Однажды мучитель подошел ко мне и, схватив за шиворот, поднял сильной рукой на воздух.
– Где?.. где тут гвоздь? – говорил он сдавленным голосом, и его выпуклые глаза бегали по стенам.
– Повешу негодяя!
Гвоздя не оказалось. Тогда он крикнул:
– Открыть окно!
Окно распахнулось. Пашковский стал напротив и принялся раскачивать меня, точно маятник, скандируя в такт этим движениям:
Вот бро – шу
Гуль – та – я
В Те – те – рев..
Это была одна из ярких минут моей жизни. Реки, которою грозил мне Пашковский, в окно не было видно, но за обрезом горы чувствовался спуск, а дальше – крутой подъем противоположного берега… Окно с этим пейзажем мелькало, качаясь, перед моим печальным взглядом, а в это время Пашковский с каким-то особенным мучительским сладострастием развивал дальнейшие перспективы: мать ожидает сынка… Сынок не идет.
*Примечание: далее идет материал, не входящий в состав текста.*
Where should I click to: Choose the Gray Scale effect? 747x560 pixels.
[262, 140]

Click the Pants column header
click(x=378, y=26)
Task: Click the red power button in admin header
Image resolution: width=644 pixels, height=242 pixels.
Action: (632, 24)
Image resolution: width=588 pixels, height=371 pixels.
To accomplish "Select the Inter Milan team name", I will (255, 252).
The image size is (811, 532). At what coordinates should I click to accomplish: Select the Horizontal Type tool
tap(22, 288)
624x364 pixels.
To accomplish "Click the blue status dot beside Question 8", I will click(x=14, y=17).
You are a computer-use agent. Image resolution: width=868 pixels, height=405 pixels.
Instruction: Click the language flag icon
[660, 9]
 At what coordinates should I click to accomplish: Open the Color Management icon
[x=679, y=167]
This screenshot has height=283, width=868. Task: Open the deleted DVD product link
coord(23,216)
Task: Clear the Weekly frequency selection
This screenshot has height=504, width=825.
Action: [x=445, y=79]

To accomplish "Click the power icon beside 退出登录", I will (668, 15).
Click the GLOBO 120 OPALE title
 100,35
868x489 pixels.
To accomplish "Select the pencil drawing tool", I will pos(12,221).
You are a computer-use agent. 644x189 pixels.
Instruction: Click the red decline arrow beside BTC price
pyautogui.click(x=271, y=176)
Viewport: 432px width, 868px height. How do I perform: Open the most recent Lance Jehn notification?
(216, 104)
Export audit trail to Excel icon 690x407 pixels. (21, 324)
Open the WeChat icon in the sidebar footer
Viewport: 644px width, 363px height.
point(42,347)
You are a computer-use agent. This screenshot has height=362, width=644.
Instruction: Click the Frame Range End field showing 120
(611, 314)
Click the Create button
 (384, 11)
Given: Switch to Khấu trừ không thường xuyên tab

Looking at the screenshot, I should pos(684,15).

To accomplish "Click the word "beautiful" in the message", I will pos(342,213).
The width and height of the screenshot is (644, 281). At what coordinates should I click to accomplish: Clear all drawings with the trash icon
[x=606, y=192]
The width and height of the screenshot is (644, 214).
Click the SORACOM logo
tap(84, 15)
Посылает кучера Филиппа. Филипп приходит за паничом. Панич лежит в реке, ногами к берегу. Голова в воде, и в обеих ноздрях… по раку!.. Я слушал, качаясь в воздухе, и мне было жаль какого-то бедного мальчика… Особенный ужас вызывала реалистическая подробность о раках…
Эти сильные и довольно разнообразные ощущения стали между мной и арифметикой неодолимой преградой. Даже когда Пашковскому через некоторое время отказали (или он нашел невесту), я все-таки остался при убеждении, что поверку деления можно понять лишь по особой милости господа, в которой мне отказано с рождения…
По остальным предметам я шел прекрасно, все мне давалось без особенных усилий, и основной фон моих воспоминаний этого периода – радость развертывающейся жизни, шумное хорошее товарищество, нетрудная, хотя и строгая дисциплина, беготня на свежем воздухе и мячи, летающие в вышине.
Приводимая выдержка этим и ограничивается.